Task statement
In the listing below, locate each line that contains the string "more" and copy those lines. Treat uppercase and lowercase letters as distinct.

Task input
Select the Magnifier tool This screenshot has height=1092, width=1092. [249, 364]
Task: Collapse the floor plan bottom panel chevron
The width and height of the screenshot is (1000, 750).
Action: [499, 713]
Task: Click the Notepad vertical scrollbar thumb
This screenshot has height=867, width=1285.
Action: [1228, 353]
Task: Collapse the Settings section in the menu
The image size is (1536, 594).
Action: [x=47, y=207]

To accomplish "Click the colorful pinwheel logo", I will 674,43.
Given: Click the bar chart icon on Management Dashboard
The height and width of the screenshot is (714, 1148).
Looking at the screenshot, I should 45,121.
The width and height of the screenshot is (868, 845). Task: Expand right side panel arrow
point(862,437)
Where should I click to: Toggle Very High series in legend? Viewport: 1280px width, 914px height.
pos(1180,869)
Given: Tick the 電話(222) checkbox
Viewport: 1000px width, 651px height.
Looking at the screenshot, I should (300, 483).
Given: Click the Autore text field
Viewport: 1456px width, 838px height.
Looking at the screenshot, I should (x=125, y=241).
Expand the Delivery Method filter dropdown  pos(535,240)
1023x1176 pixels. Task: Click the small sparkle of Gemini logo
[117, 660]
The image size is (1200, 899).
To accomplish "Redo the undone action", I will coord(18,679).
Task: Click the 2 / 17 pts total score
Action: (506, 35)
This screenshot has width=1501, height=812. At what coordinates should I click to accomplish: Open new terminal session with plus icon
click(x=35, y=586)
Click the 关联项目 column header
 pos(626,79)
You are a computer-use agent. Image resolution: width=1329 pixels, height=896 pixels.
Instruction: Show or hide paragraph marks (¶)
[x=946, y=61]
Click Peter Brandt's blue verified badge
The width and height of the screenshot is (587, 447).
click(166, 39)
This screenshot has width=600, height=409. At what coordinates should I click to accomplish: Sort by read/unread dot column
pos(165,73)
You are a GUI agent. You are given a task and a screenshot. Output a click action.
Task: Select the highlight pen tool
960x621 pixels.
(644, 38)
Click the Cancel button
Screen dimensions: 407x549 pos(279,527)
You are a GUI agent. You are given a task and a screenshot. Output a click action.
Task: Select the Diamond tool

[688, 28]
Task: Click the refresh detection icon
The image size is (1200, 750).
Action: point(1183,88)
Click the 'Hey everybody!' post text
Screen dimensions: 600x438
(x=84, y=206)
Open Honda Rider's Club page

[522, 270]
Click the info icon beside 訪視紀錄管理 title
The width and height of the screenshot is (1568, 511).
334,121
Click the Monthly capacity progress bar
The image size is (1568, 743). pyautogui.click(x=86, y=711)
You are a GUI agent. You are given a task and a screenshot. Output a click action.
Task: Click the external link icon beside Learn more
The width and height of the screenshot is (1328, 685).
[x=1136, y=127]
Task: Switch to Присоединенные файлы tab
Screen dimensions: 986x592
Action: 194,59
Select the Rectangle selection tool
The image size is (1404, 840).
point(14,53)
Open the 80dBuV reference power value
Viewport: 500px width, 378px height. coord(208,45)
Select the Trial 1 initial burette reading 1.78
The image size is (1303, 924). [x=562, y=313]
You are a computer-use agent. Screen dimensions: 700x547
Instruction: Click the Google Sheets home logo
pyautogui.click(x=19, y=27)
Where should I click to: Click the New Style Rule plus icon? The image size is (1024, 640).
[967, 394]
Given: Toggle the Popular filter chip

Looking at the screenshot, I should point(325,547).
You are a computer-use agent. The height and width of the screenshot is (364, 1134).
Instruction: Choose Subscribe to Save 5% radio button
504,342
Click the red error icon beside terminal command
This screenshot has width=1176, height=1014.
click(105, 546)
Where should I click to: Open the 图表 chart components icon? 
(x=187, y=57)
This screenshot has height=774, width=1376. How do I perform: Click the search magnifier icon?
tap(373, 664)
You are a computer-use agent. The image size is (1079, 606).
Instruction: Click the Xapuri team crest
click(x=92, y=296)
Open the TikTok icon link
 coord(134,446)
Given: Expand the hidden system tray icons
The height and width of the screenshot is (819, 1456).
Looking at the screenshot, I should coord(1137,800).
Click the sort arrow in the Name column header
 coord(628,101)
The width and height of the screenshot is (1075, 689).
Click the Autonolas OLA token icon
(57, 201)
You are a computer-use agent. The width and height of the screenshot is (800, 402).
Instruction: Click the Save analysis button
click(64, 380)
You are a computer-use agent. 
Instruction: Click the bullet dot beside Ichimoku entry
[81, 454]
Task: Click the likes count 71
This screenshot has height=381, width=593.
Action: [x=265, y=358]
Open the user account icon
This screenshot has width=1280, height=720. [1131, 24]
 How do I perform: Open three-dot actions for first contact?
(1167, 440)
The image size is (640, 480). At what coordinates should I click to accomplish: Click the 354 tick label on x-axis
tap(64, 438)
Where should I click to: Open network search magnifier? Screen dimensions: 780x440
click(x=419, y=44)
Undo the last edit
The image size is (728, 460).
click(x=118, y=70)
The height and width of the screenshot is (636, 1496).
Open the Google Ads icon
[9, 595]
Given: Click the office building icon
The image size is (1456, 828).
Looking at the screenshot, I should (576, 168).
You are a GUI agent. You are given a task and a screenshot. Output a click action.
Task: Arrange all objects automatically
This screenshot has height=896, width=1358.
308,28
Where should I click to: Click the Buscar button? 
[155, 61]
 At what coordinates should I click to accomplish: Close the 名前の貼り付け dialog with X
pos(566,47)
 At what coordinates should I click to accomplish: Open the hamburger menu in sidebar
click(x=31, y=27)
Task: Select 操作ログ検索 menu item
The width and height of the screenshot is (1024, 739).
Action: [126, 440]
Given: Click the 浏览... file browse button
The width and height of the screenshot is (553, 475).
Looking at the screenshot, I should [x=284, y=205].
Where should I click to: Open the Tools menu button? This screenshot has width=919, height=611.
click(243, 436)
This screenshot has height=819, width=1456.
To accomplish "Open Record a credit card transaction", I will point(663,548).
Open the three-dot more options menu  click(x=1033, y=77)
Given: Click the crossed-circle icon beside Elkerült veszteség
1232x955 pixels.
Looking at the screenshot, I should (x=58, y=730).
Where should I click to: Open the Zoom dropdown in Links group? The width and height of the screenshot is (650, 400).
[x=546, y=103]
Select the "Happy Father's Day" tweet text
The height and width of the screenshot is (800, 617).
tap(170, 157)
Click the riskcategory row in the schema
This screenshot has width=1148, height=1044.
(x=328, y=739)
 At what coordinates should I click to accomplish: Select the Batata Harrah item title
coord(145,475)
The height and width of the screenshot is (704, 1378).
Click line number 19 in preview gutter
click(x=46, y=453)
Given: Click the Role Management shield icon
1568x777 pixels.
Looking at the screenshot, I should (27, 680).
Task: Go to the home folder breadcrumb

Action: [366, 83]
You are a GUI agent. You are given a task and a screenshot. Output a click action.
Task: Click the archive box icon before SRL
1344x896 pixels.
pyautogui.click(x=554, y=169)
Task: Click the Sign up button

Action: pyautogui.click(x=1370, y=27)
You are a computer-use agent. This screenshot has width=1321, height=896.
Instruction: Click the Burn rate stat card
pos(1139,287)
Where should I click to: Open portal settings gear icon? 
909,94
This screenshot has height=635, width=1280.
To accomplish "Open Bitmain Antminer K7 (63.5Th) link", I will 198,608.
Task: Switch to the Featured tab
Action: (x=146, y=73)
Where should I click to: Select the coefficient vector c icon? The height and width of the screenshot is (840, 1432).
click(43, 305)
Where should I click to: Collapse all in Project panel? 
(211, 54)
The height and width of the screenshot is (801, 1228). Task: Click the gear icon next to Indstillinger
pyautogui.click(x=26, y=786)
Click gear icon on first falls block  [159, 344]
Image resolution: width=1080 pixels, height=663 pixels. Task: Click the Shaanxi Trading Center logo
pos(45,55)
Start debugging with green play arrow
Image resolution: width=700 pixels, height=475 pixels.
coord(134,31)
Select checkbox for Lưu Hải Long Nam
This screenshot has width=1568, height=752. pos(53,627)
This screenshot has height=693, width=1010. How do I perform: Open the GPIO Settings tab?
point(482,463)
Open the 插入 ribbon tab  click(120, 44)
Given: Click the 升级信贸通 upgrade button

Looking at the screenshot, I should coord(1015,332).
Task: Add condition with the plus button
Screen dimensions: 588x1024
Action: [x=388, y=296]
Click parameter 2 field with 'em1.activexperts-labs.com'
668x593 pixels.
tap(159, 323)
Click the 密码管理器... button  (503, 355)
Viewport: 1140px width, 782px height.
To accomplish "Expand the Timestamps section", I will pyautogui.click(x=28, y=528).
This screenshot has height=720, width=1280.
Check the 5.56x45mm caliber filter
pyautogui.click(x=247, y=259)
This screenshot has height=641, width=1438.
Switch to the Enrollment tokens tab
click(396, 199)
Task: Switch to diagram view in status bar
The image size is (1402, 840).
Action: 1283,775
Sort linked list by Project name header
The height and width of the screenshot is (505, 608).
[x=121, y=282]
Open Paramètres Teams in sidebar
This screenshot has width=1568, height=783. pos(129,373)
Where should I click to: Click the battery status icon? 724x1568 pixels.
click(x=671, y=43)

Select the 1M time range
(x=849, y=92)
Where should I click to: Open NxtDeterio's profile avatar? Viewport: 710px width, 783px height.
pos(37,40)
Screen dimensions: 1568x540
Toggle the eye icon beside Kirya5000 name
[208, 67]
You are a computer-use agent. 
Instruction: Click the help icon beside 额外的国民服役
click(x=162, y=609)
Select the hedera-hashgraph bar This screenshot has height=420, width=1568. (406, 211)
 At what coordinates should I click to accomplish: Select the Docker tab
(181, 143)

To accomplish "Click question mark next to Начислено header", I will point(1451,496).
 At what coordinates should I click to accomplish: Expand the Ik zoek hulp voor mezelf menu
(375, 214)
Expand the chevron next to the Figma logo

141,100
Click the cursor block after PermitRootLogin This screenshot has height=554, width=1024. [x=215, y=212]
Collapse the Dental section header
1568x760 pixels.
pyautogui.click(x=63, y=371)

Reply
Task: Click the external link icon beside Learn more
Open the three-dot more options menu  click(x=1033, y=77)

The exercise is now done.